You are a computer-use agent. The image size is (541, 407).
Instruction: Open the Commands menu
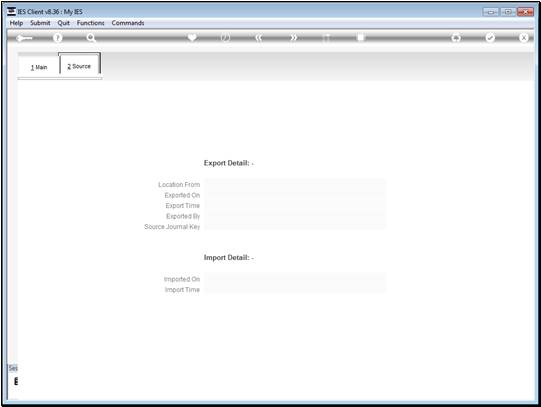coord(128,23)
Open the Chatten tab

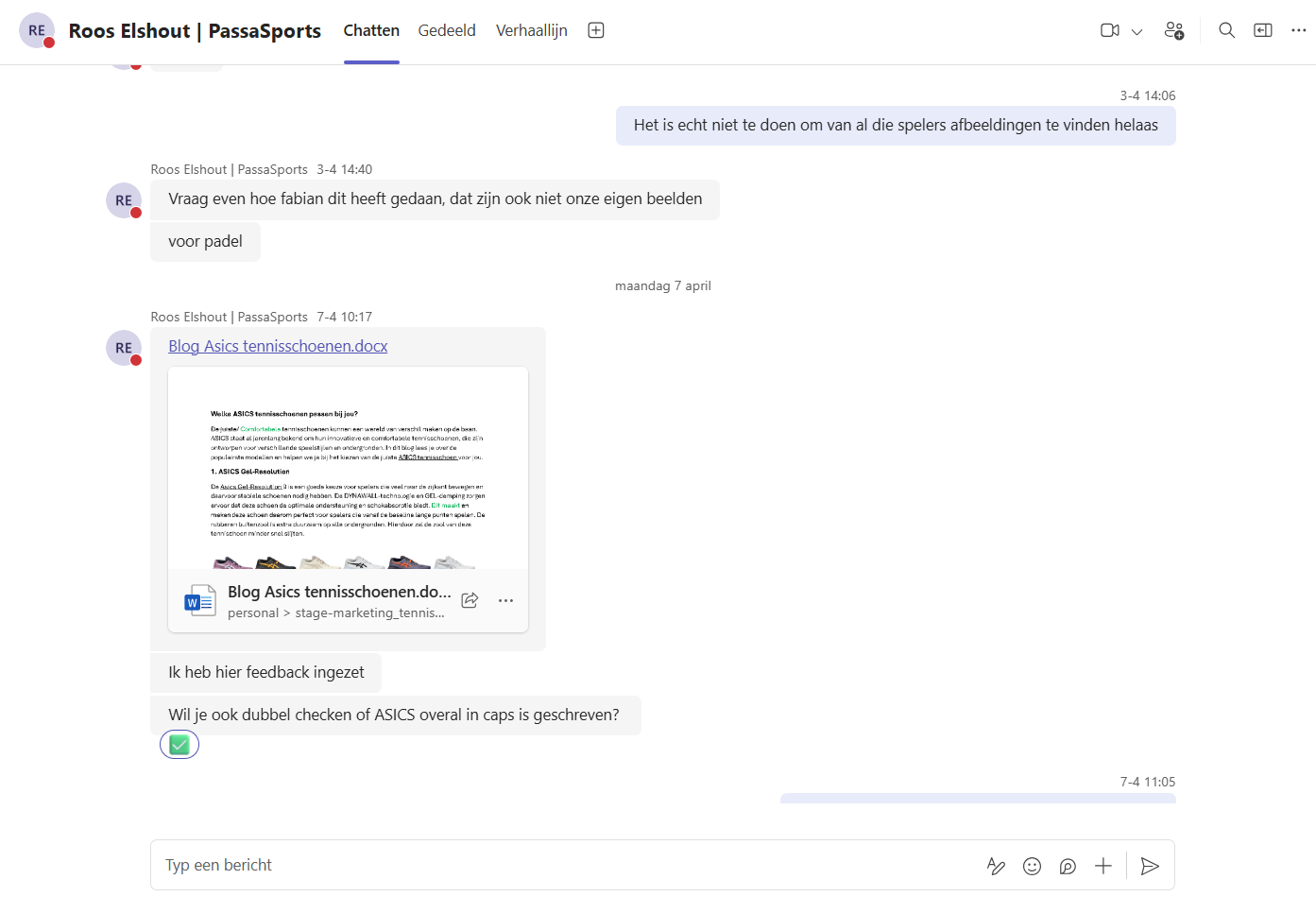[x=371, y=30]
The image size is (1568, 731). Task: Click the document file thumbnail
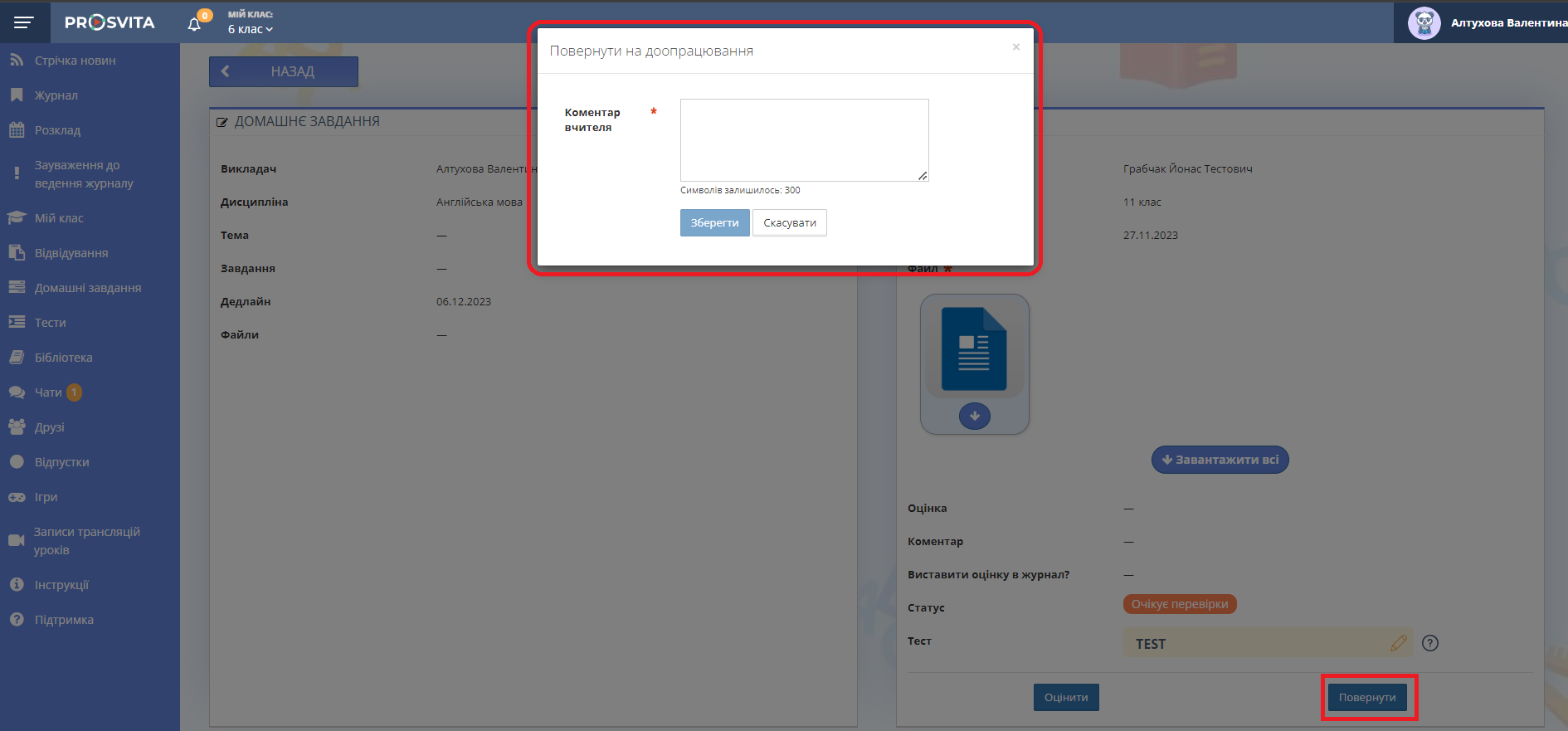(974, 349)
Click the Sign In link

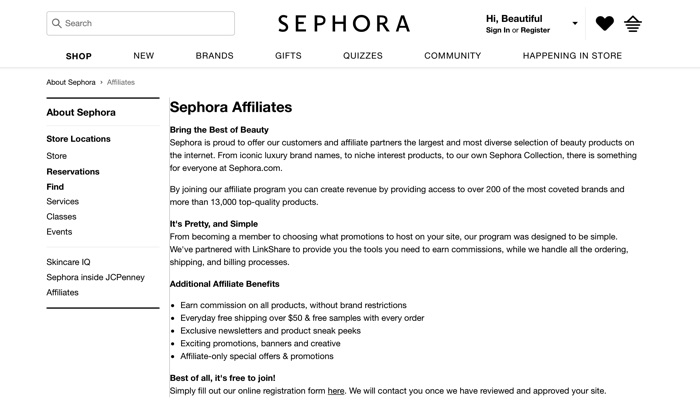(x=497, y=30)
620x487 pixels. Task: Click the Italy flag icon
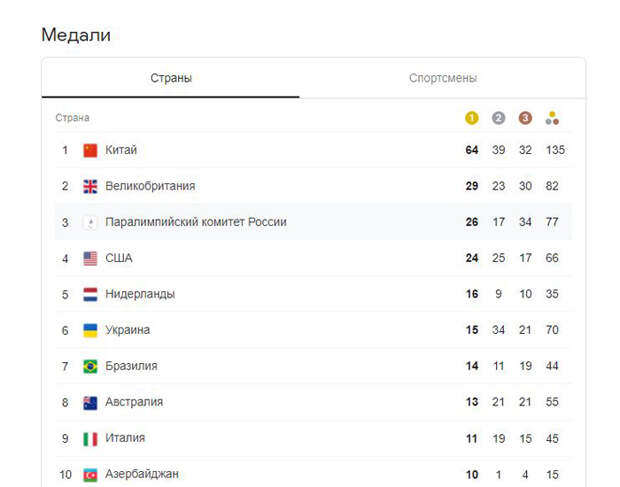(x=90, y=439)
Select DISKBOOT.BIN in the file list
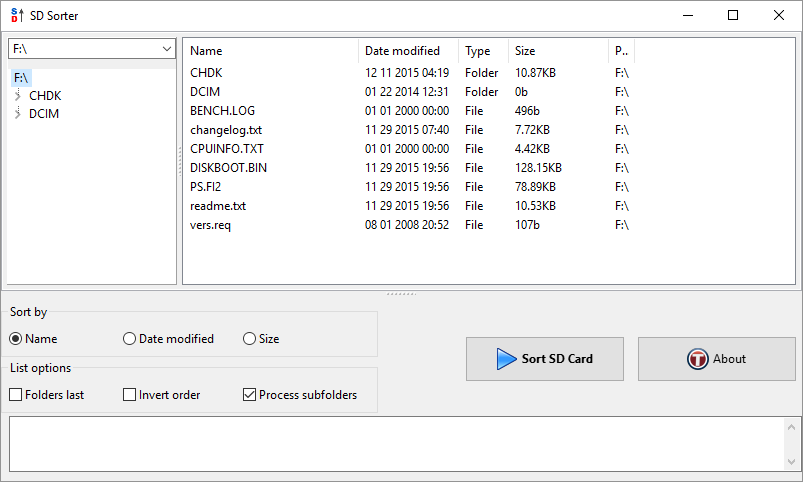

● **TASK INSTRUCTIONS**: The entries above are to be reproduced exactly, with the pictures dropped.

● **COMPLETED TASK**:
You are a computer-use agent. The image size is (541, 407).
Instruction: Open the Commands menu
coord(128,23)
Open the Chatten tab

[x=371, y=30]
The image size is (1568, 731). Task: Click the document file thumbnail
(974, 349)
Click the Sign In link

(x=497, y=30)
620x487 pixels. Task: Click the Italy flag icon
(x=90, y=439)
Select DISKBOOT.BIN in the file list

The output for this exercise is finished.